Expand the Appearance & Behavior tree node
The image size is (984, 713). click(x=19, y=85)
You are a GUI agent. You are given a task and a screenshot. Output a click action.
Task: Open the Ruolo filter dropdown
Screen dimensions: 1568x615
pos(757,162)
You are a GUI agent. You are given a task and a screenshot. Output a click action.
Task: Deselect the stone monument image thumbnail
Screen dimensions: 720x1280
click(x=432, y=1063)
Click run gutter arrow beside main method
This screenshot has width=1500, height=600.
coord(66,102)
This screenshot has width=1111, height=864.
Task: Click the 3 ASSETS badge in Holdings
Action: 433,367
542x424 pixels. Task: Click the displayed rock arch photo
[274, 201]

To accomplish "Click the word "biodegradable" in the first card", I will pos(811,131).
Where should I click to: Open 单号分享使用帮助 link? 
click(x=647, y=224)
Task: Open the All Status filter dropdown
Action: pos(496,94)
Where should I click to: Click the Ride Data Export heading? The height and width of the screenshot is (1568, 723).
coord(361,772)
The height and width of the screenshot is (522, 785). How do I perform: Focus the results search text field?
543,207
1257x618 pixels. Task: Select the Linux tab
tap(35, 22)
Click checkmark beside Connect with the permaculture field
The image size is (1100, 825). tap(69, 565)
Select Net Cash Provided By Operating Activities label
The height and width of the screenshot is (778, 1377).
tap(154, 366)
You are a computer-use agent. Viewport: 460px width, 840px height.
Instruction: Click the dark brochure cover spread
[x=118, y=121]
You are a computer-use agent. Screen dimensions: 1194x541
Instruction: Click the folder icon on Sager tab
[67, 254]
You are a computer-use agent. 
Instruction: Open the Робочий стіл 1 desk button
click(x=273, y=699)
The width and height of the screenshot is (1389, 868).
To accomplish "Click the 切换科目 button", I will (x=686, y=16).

ASSIGNMENT - Nothing should appear in the answer except the lines from the one with "Click checkmark beside" through the final line of the records, written exactly.

EXERCISE ANSWER -
Click checkmark beside Connect with the permaculture field
The image size is (1100, 825). tap(69, 565)
Select Net Cash Provided By Operating Activities label
The height and width of the screenshot is (778, 1377).
tap(154, 366)
You are a computer-use agent. Viewport: 460px width, 840px height.
Instruction: Click the dark brochure cover spread
[x=118, y=121]
You are a computer-use agent. Screen dimensions: 1194x541
Instruction: Click the folder icon on Sager tab
[67, 254]
You are a computer-use agent. 
Instruction: Open the Робочий стіл 1 desk button
click(x=273, y=699)
The width and height of the screenshot is (1389, 868).
To accomplish "Click the 切换科目 button", I will (x=686, y=16).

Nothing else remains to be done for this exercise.